Plan 3 : Plan rapproché en coupe franche sur Paul, qui se détourne de son travail pour se pencher à la fenêtre en plan moyen, attiré par la chanson Moon River en son hors-champ.

Ces trois premiers plans introduisent le personnage d’Holly de manière indirecte et progressive : elle se manifeste d’abord par la chanson à la guitare en son off, puis comme sujet du texte tapé à la machine qui emprunte la forme du conte (« Il était une fois… »), avant que le mouvement de Paul vers la fenêtre annonce sa présence hors-champ.





2. Du plan moyen au gros plan : une esthétique de la continuité

Plan 4 : Raccord sur le mouvement de Paul [champ]. Plan rapproché sur Paul filmé en contre-plongée : il regarde en direction du hors-champ inférieur, son corps encadré par la grille métallique de l’escalier de secours.

Plan 5 : Raccord sur le regard de Paul [contrechamp]. Plan moyen sur Holly assise sur le rebord de la fenêtre qui l’encadre : elle chante en s’accompagnant à la guitare.

Plan 6 : Raccord dans l’axe sur Holly, filmée cette fois en plan rapproché et toujours en plongée.

Plan 7 : Plan rapproché sur Paul en contreplongée [champ].

Plan 8 : Raccord sur le regard de Paul [contrechamp] : long gros plan sur Holly qui continue à chanter puis s’arrête, lève les yeux et salue Paul.

Le long gros plan sur Holly intervient à l’issue de 5 plans : deux champs-contrechamps en raccord sur le regard de Paul et un raccord dans l’axe sur Holly.
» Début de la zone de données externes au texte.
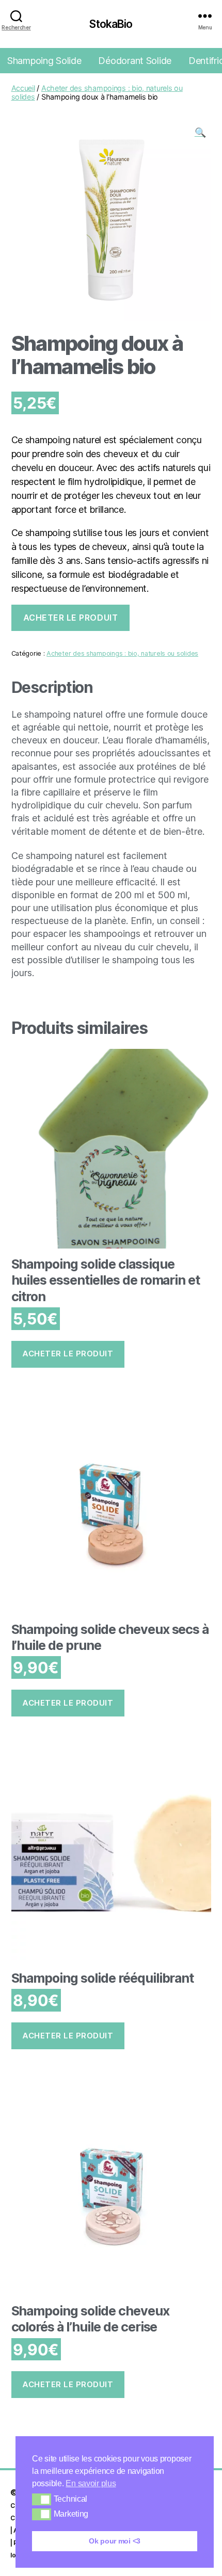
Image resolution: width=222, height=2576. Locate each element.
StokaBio (110, 24)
Cette démarche progressive répond à plusieurs fonctions :
– elle permet de retarder le climax de la scène pour mieux le mettre en valeur, en assurant une transition fluide entre toutes les échelles de plan : plan moyen / plan rapproché / gros plan.
– le retour sur Paul avant de montrer le gros plan d’Holly renforce le caractère subjectif de la scène et la place centrale du point de vue du jeune homme amoureux.

Ce long plan contemplatif intervient donc à l’issue d’une intensification de la présence visuelle et sonore d’Holly au cours d’une séquence qui s’inscrit dans une esthétique de la continuité :
– sur les 10 changements de plans qui articulent la scène, 8 reposent sur des raccords (regard, mouvement, dans l’axe) avec une nette prédominance pour les raccords sur le regard.
– la chanson de Holly contribue à lier les 8 premiers plans de la séquence.
– les éléments qui encadrent les personnages (escalier d’incendie et fenêtre) soulignent leur centralité dans la composition des plans.
– l’alternance des angles de prises de vues contribue à la cohésion générale de la scène.



3. Le dialogue interrompu

Plan 9 : Raccord sur le regard d’Holly et sur le son (le salut d’Holly) [champ] : plan rapproché de Paul à la fenêtre qui répond au salut la jeune femme.

Plan 10 : Raccord sur le regard de Paul [contrechamp] : gros plan de Holly qui échange quelques paroles avec Paul.

Plan 11 : Plan rapproché de Paul [champ] : filmé en angle neutre, le jeune homme interrompt le dialogue pour répondre à la sonnette.

Les trois derniers plans de la séquence établissent le dialogue entre les deux personnages, à l’occasion d’un raccord sur le son, avant que ce moment de cristallisation amoureuse soit interrompu par le bruit strident de la sonnette.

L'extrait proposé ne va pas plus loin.